Seine Frau aber sah, daß ihn diese Jagerei stark ermüdete, und sie sagte zu ihm: »Höre zu, mein Lieber! Du tust mir leid. An jedem Tag, den Gott uns schenkt, schweifst du in Wäldern und Sümpfen umher und kommst meist pitschnaß nach Hause, aber wir haben davon keinen rechten Nutzen. Was ist das schon für ein Handwerk! Doch höre, ich selber verstehe mich auf eines, das uns Nutzen bringen kann. Besorge dir zweihundert Rubel, das andere schaffen wir dann schon.«

Fedot wandte sich an seine Kameraden. Bei dem einen lieh er sich einen, bei dem anderen zwei Rubel und brachte genau zweihundert Rubel zusammen.

»Jetzt«, sagte sie, »kaufe du für das ganze Geld verschiedene Arten von Seide.«Der Schütze kaufte für zweihundert Rubel verschiedene Seiden.

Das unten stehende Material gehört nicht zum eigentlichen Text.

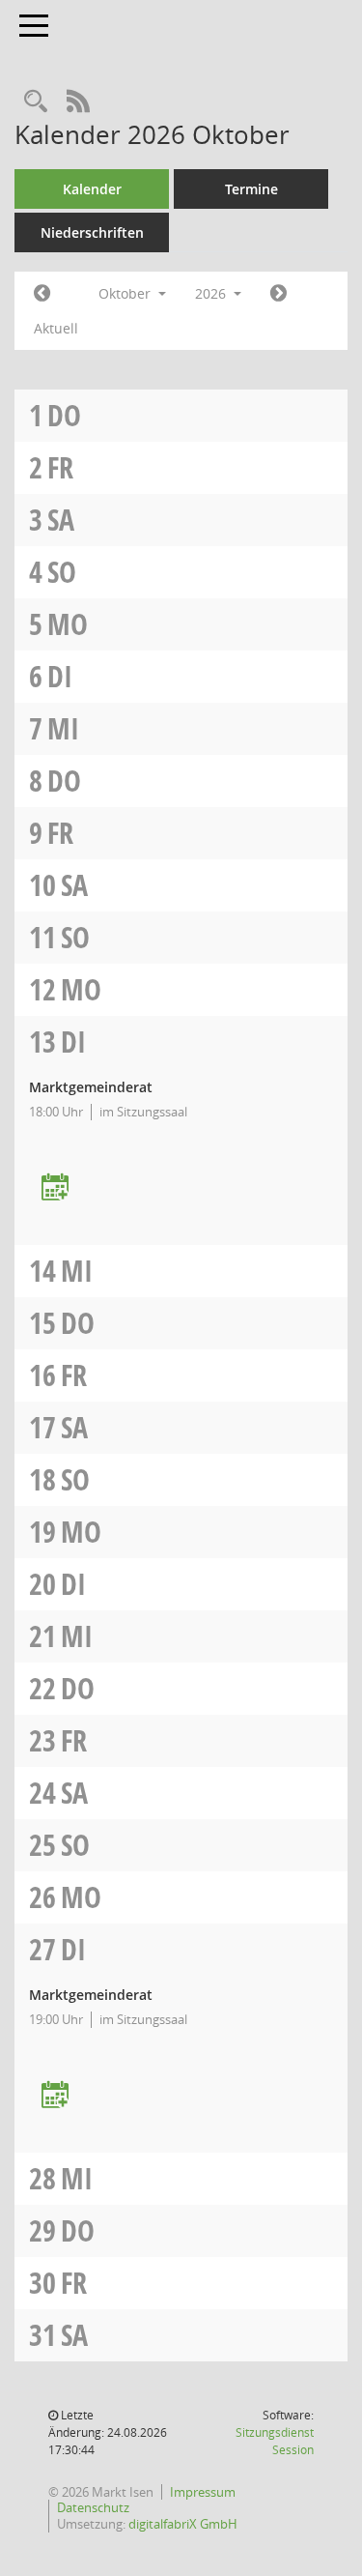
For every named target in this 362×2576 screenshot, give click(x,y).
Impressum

Die Frau nahm sie und sagte: »Kümmere dich nicht, bete und leg dich schlafen. Der Morgen ist klüger als der Abend!«

Der Mann legte sich zur Nachtruhe, die Frau aber trat auf die Freitreppe hinaus, schlug ihr Zauberbuch auf, und alsbald erschienen vor ihr zwei Jünglinge.

»Was wünschst du? Befiehl!«

»Nehmt diese Seide hier und macht mir in einer Nacht einen Teppich, einen so wunderbaren, wie er in der ganzen Welt noch nicht gesehen worden ist. In den Teppich muß das ganze Königreich eingewebt sein mit allen Städten, Dörfern, Flüssen und Seen.«

Sie machten sich an die Arbeit und fertigten einen ganz wunderbaren Teppich an. Am Morgen übergab ihn die Frau ihrem Mann.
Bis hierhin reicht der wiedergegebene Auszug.